Igual que lo hacen hoy, los inmigrantes desde todos los países del mundo donde están instalados -desde Miami a Cuba y desde USA a todo el mundo- en los viejos tiempos los españoles giraban sus ahorros a España, Italia, Portugal, Francia.

Giros a España.

Según lo relata La Ilustración, en 1887 los inmigrantes españoles giraron a España 9.8 millones de pesetas desde Buenos Aires. No tenemos el monto del los ahorros enviados por los inmigrantes españoles a su patria desde Montevideo pero imaginando que los españoles residentes en Montevideo eran un número muy parecido a los residentes en Buenos Aires (60.000 contra 50 mil en Montevideo) imaginamos que los montos girados desde Uruguay fueron más o menos parecidos.

El oro valía entonces 3.640 pesetas el kilo y 219 la plata.

O sea que 2.692.000 gramos de oro en un solo año, lo cual son 96 mil onzas a 1.700 dólares la onza, hoy serían 160 millones de dólares salidos en 1887 desde la Argentina hacia España. Así que desde Uruguay deben haber salido sumas bastante parecidas. Por aquellos años el Puerto Madero de Buenos Aires había costado unos US$ 20 millones.

Era nucho dinero si se tiene en cuenta que en aquella época se construía un barco de primera línea por menos de un millón de dólares. La inmigración de la posguerra fueron llamados de miles de españoles e italianos ya instalados en el país, o sea reunión de familiares.

Los radicados en el país eran principalmente trabajadores en almacenes, en bares, guardas de autobús, conductores de transporte pesado, servicio doméstico que era muy bueno por su apego a cada familia empleadora. Todos ellos habían dejado a sus padres, sus esposas e incluso a sus pequeños hijos. De aquí surgieron los famosos pasajes de llamada.

1951 CIME. Para ordenar este movimiento migratorio de reunión familiar surgió en Bruselas en 1951 el Comité Intergubernamental para las Migraciones Europeas (CIME), es decir Europa no quería desprenderse de sus habitantes y América Latina y el mundo los quería y calificados.

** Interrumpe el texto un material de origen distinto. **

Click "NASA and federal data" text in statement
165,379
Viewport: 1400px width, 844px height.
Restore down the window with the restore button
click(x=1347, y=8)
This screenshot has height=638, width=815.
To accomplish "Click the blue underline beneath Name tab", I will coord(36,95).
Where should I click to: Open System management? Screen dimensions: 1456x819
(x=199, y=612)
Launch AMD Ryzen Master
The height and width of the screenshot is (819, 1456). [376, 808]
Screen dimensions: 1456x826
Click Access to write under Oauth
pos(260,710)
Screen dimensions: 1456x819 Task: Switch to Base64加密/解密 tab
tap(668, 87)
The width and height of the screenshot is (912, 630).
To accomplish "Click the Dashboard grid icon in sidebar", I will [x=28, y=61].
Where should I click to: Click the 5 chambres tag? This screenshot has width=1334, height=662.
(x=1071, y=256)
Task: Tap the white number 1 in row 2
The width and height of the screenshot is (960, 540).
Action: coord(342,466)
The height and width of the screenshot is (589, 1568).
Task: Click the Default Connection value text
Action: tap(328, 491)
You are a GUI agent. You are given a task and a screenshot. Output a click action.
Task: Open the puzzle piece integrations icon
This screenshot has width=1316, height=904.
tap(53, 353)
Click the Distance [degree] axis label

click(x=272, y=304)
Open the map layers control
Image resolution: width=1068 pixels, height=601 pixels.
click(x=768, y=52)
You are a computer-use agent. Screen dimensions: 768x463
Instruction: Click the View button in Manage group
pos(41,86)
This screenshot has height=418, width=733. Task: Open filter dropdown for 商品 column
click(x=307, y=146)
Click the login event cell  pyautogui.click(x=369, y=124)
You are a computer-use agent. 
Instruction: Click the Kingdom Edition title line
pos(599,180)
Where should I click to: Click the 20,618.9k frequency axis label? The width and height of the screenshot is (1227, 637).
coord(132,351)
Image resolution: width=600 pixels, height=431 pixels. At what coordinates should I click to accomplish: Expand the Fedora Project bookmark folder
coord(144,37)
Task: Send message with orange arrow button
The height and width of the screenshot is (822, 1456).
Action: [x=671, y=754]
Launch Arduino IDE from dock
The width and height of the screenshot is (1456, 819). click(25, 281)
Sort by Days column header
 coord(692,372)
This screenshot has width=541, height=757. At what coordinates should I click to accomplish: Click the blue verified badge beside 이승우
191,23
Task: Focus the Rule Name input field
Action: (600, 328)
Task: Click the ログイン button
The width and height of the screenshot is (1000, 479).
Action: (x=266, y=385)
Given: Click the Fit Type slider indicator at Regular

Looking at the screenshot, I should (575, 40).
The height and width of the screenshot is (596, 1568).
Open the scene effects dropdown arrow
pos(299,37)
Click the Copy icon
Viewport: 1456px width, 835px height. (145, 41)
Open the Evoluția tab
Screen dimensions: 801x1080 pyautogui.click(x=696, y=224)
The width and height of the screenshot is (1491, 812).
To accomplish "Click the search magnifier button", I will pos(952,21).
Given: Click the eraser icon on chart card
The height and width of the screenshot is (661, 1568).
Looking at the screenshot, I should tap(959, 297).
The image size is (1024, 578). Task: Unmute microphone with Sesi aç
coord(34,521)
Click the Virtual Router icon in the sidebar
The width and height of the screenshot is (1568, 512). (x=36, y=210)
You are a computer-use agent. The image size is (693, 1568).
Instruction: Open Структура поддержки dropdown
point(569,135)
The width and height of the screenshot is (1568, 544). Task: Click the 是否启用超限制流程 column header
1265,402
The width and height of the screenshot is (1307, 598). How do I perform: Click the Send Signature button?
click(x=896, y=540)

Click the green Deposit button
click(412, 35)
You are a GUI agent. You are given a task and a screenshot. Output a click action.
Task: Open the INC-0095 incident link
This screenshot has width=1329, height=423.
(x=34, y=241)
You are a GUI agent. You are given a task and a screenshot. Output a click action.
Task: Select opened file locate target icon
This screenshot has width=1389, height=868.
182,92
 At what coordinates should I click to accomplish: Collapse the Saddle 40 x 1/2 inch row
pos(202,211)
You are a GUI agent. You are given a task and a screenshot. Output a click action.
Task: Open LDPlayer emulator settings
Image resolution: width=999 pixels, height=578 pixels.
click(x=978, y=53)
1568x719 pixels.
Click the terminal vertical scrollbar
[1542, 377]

Según documentos de nuestra Dirección General de Migraciones, entre 1952 y 1959 el CIME trasladó 942.222 inmigrantes, de los cuales 240.259 fueron para América Latina, y desde 1954 tuvieron ingreso legal a Uruguay.

Y así vimos llegar a Montevideo en 1962 la inmigrante 20.001, una niña que si mal no recordamos tenía por apellido Martínez y su padre era un electricista español que había llegado a Uruguay años antes, de cuyo reencuentro fuimos testigos y hubo una pequeña celebración a bordo del barco. También supimos, según informe de la Dirección de Migraciones, que desde 1951 a 1955 habían entrado clandestinamente al Uruguay 15 mil personas.